*** Entries supplied ***
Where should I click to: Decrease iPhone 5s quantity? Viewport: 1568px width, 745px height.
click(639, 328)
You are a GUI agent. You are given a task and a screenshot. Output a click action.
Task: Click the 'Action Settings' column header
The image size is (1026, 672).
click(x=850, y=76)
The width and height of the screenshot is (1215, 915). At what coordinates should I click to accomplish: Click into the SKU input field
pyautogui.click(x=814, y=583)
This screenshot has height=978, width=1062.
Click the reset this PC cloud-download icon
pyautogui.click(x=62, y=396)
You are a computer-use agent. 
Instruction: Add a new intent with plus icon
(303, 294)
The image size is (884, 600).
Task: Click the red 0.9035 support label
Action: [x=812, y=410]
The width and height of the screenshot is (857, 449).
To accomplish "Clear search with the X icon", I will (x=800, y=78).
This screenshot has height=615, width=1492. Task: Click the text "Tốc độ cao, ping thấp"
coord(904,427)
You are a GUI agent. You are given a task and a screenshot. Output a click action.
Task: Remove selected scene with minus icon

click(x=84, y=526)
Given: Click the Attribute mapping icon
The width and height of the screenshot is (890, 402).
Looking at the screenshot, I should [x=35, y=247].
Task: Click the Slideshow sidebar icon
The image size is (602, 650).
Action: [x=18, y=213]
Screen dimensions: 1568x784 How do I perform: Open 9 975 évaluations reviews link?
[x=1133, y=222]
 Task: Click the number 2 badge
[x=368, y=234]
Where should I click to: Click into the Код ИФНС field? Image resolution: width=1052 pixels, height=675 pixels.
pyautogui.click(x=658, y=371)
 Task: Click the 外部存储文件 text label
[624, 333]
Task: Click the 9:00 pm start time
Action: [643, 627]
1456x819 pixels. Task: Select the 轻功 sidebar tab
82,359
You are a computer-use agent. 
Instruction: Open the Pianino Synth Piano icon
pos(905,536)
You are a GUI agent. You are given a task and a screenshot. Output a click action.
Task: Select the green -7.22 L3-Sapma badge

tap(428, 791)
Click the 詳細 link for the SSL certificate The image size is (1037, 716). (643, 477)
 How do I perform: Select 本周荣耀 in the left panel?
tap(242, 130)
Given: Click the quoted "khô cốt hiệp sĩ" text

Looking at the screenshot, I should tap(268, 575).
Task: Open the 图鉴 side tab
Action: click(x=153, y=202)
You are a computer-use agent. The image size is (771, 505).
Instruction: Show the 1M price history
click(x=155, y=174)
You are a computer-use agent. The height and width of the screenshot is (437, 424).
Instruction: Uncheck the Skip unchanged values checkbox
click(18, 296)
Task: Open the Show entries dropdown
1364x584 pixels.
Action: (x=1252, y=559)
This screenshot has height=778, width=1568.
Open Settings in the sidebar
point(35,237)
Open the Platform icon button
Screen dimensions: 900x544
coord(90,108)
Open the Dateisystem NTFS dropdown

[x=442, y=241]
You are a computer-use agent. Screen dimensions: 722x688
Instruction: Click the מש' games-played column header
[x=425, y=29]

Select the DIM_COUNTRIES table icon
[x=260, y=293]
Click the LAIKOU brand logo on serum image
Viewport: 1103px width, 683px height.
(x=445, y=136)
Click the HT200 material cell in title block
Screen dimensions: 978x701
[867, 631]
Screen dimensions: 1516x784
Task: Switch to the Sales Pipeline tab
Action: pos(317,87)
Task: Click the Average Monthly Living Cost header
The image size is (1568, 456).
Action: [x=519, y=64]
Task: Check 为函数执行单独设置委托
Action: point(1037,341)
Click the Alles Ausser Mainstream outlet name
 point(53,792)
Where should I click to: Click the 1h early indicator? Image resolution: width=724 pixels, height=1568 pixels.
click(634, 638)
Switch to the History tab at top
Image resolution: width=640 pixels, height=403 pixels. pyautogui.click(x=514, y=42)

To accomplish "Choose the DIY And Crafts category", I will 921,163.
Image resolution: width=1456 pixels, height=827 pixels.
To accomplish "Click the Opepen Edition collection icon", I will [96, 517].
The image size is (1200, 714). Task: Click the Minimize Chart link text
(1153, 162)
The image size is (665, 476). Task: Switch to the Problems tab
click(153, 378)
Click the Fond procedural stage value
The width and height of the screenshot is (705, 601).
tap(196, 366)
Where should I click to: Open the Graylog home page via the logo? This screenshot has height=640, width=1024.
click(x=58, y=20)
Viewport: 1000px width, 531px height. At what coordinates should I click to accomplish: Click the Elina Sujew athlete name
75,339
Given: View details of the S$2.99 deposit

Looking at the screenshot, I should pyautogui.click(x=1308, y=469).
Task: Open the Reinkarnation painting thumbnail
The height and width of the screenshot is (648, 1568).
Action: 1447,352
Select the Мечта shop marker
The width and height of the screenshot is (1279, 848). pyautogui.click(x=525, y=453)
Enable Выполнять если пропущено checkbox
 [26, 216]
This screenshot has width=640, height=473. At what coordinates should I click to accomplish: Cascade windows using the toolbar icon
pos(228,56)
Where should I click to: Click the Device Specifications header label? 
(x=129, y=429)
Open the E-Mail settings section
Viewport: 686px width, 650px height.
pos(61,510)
*** End of Entries supplied ***
Work instructions: Collect each line above holding the string "will".

Finished exercise:
To accomplish "Clear search with the X icon", I will (x=800, y=78).
To accomplish "Choose the DIY And Crafts category", I will 921,163.
To accomplish "Click the Opepen Edition collection icon", I will [96, 517].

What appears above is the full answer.